▶ AVAILABLE DATA:
----

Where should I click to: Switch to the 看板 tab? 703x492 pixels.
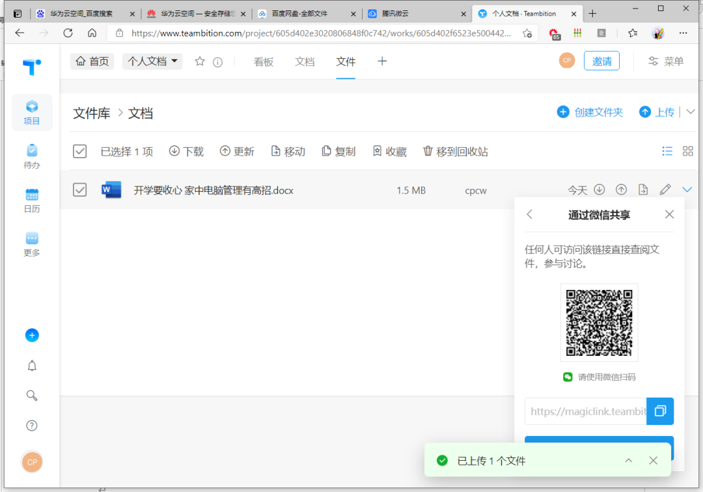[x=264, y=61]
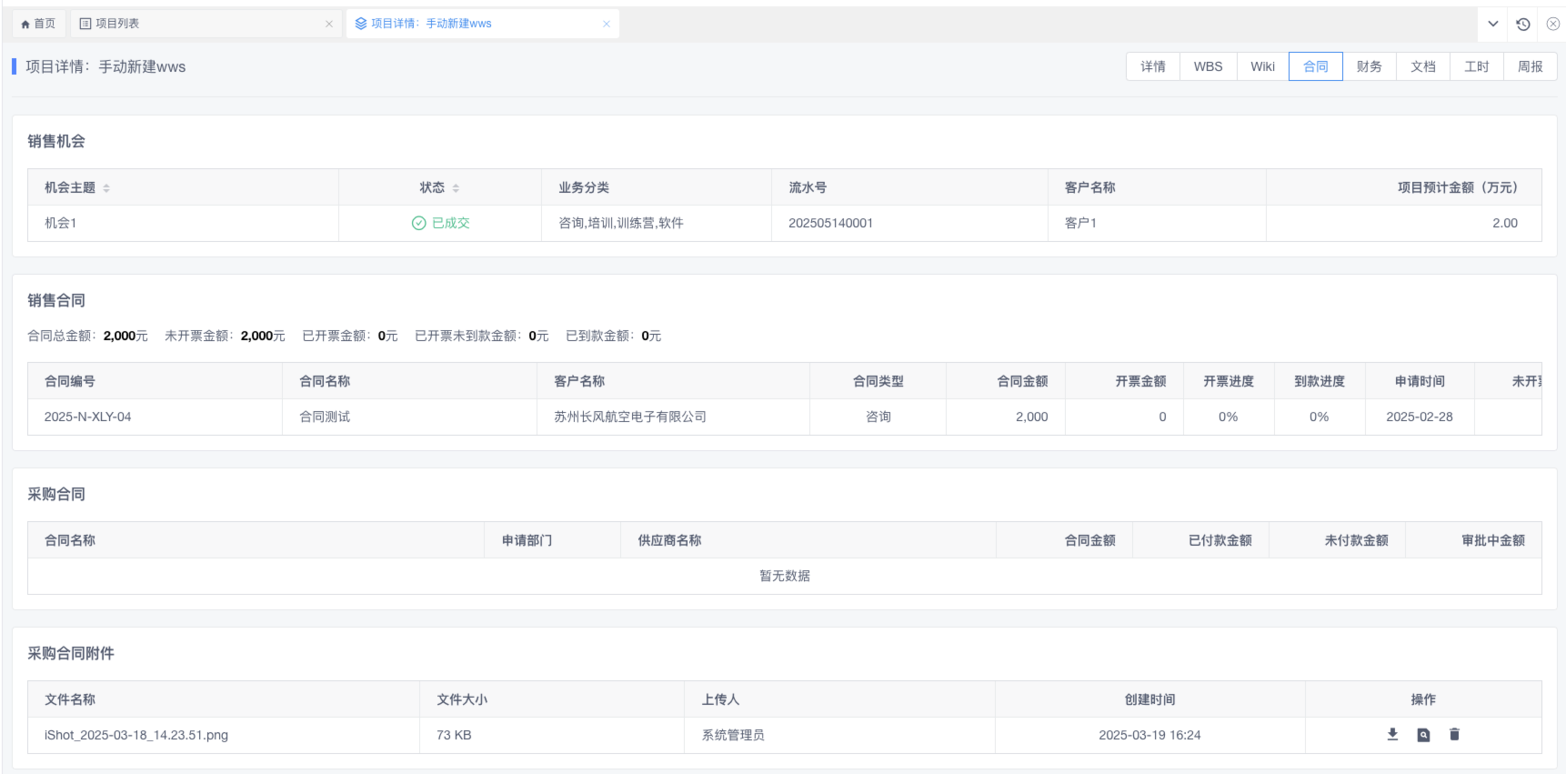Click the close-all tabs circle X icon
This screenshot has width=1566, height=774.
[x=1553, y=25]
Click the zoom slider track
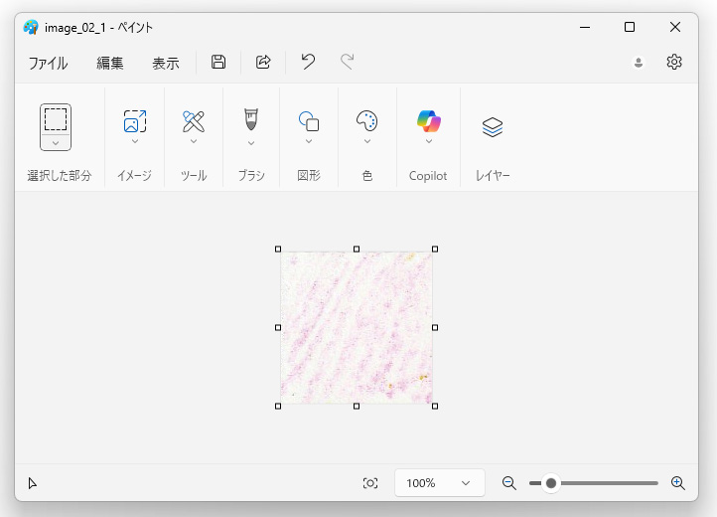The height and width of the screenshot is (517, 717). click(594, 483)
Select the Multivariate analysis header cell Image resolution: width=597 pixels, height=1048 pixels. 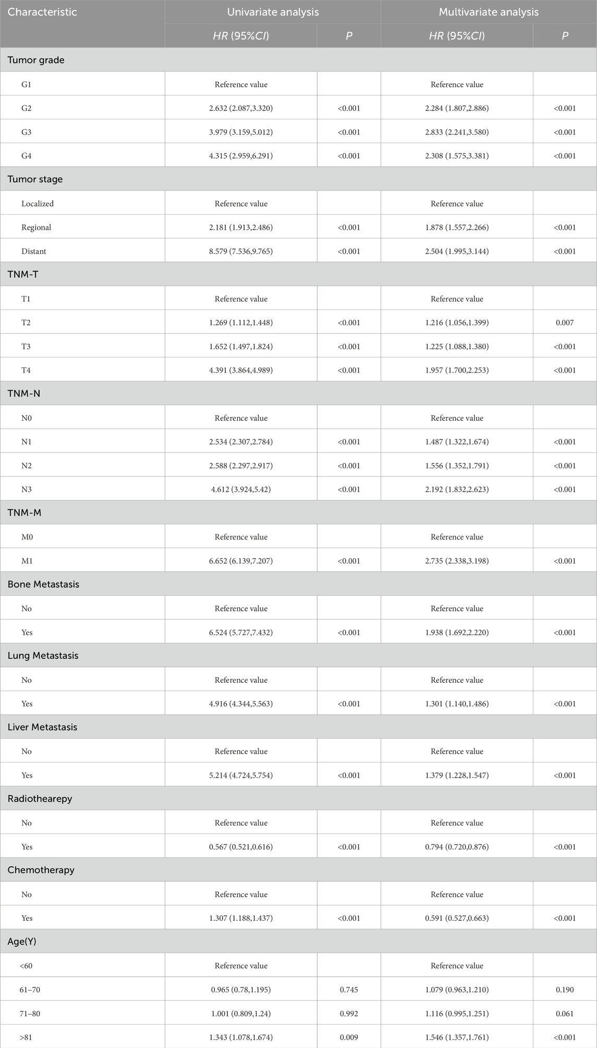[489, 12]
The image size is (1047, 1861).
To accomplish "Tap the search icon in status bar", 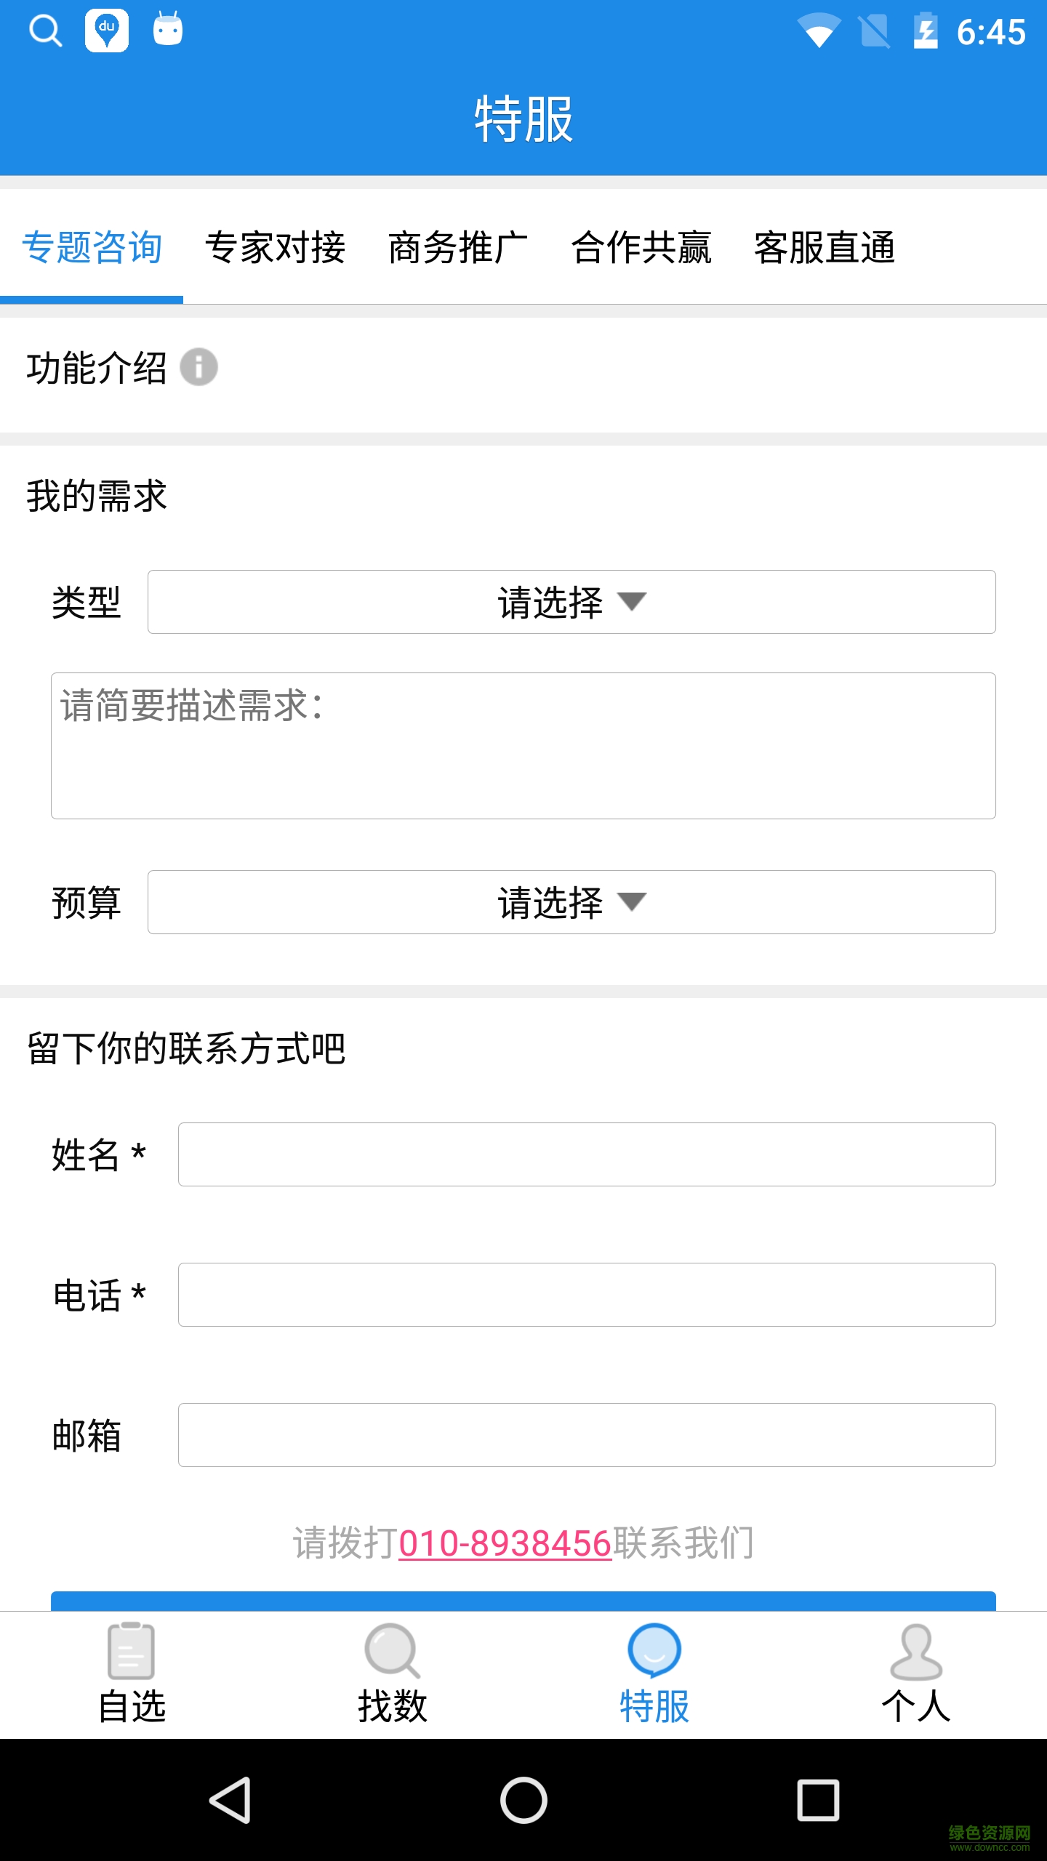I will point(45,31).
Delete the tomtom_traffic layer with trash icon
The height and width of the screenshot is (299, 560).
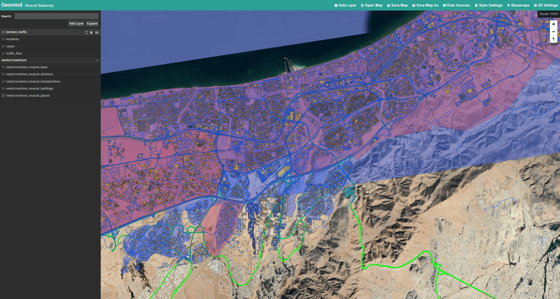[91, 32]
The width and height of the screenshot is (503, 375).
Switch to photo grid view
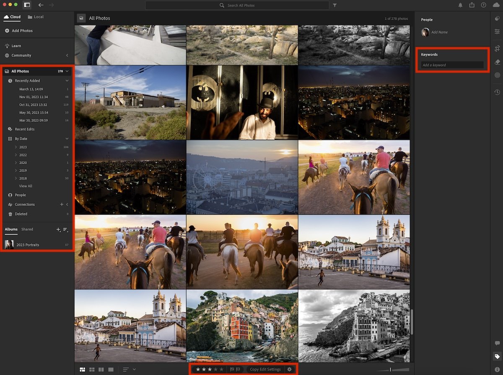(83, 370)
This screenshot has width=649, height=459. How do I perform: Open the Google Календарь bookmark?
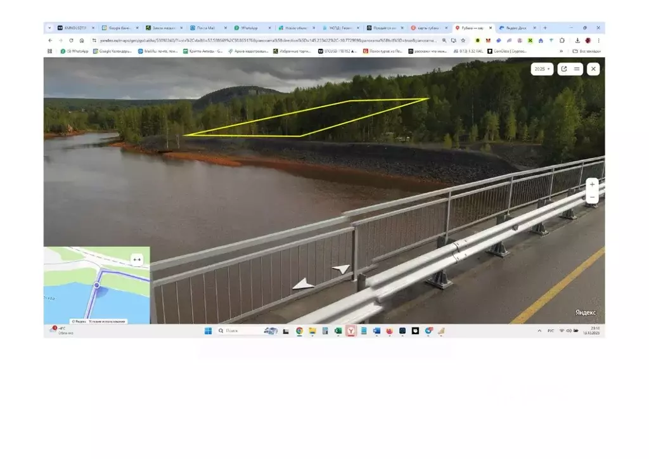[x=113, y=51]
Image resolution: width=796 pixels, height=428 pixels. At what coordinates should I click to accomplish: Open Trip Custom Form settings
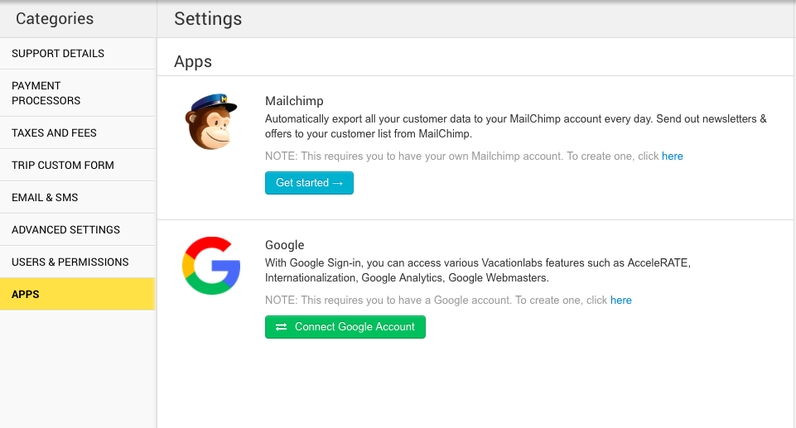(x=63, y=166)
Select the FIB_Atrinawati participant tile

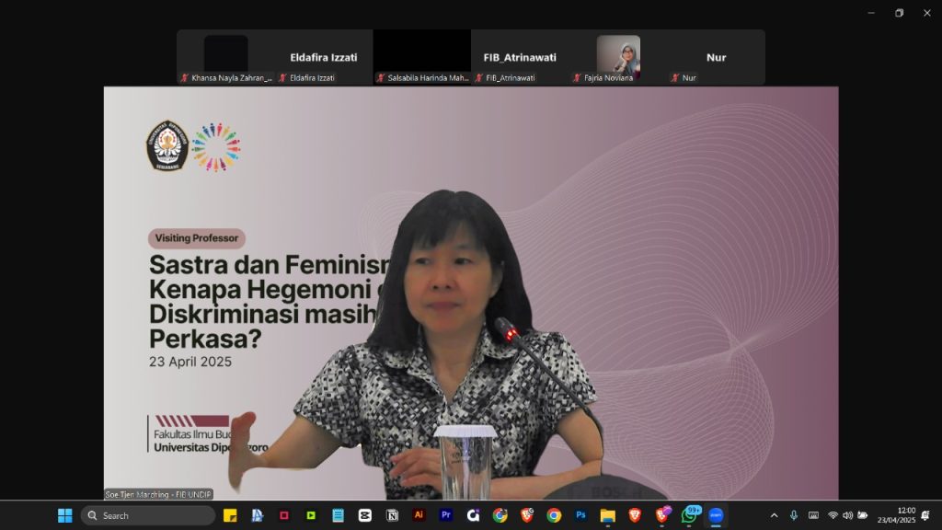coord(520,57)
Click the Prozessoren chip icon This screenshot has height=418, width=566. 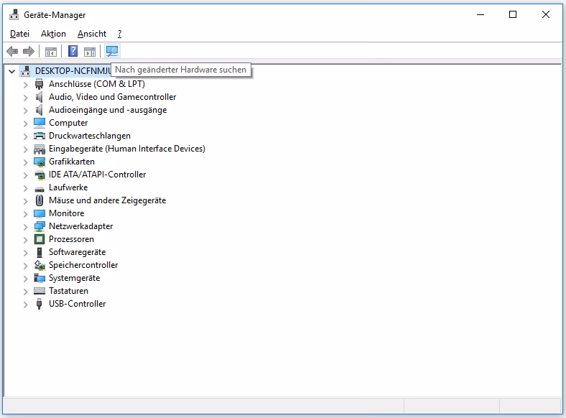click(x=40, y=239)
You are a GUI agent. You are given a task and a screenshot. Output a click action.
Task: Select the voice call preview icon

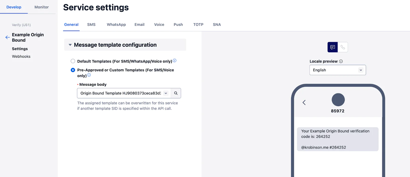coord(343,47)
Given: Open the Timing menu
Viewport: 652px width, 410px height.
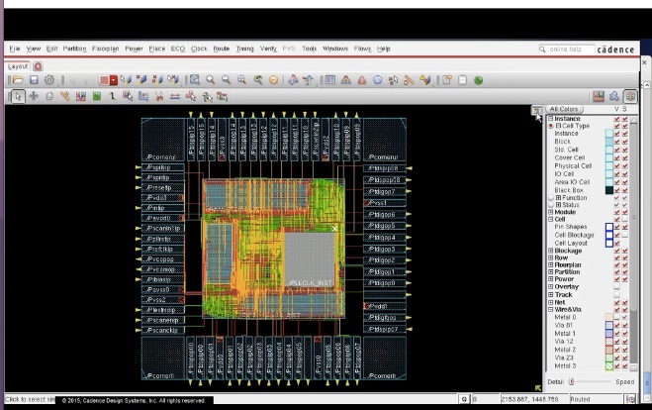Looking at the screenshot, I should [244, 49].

----

▶ EXERCISE:
The lines to copy run from the one with "You are a GUI" through the end of the material. Write them out exactly, leaving out the pictures.

▶ RESPONSE BOX:
You are a GUI agent. You are given a task and a screenshot. Output a click action.
Task: Select the voice call preview icon

coord(343,47)
Given: Open the Timing menu
Viewport: 652px width, 410px height.
Looking at the screenshot, I should [244, 49].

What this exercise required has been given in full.